*To be done*: Present the records as a Markdown table with the columns "Row" and "Line", beginning at the line containing "You are a computer-use" and continuing through the line containing "click(661, 1223)". Number each line and omit blank lines.

*Exercise input*:
= = = =

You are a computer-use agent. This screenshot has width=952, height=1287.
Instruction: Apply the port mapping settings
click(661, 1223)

= = = =

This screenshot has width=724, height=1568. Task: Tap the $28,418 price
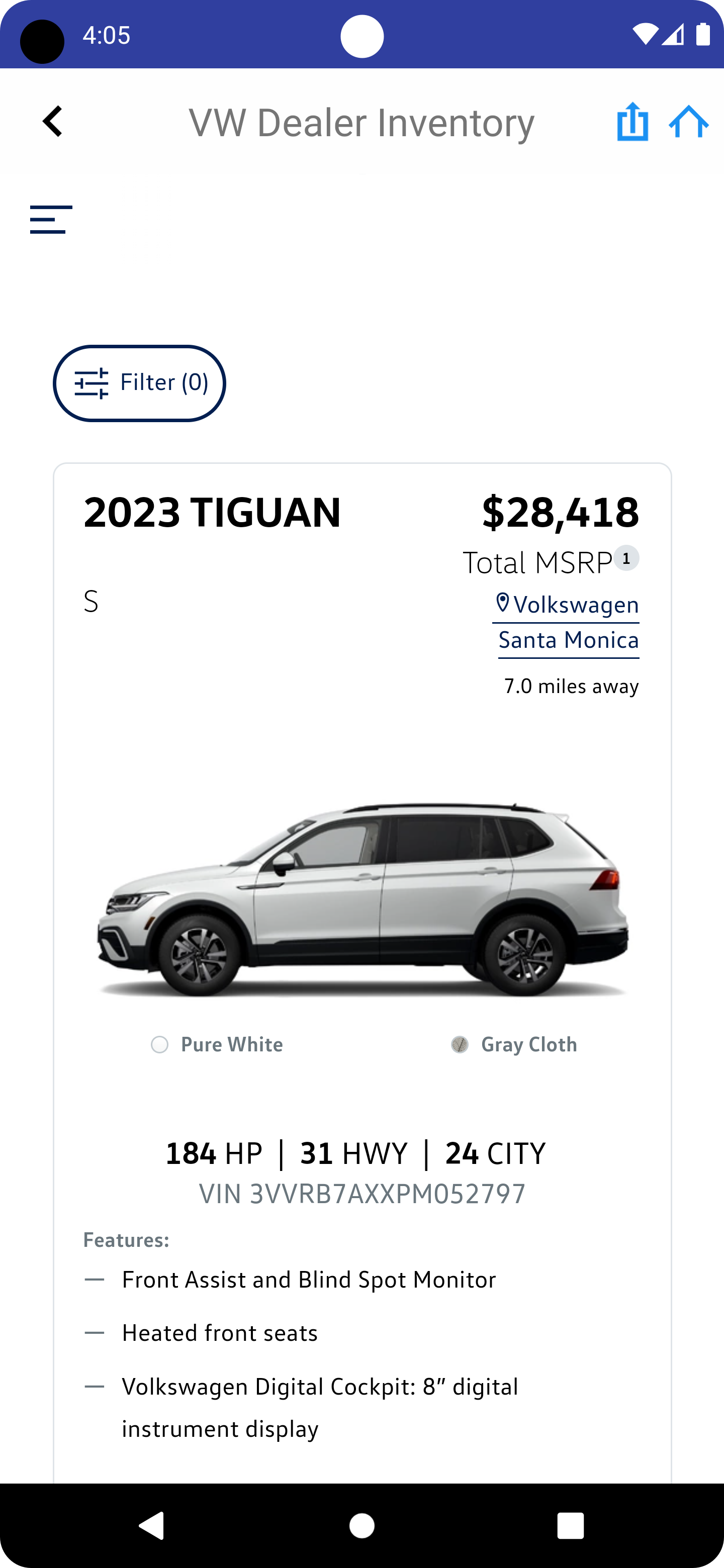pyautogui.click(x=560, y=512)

= = = =

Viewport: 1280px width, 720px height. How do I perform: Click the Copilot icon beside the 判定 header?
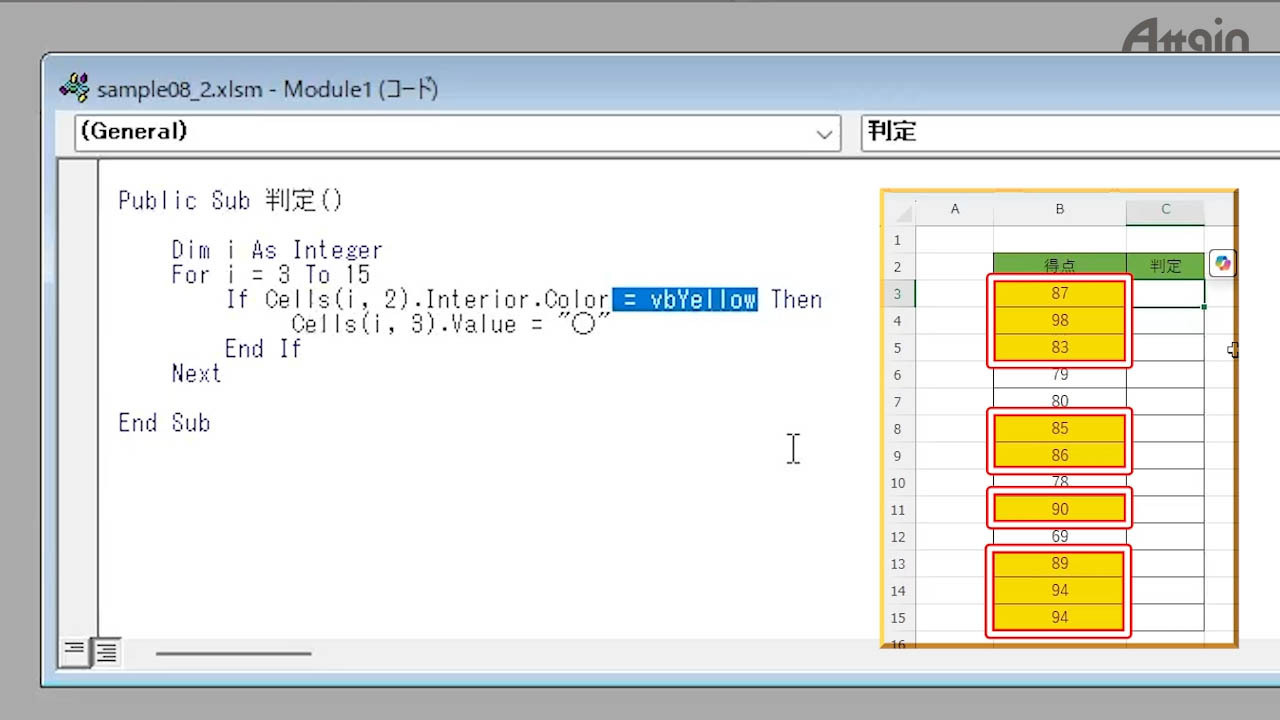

= = = =

*Expected answer*:
| Row | Line |
|---|---|
| 1 | You are a computer-use agent. This screenshot has width=952, height=1287. |
| 2 | Instruction: Apply the port mapping settings |
| 3 | click(661, 1223) |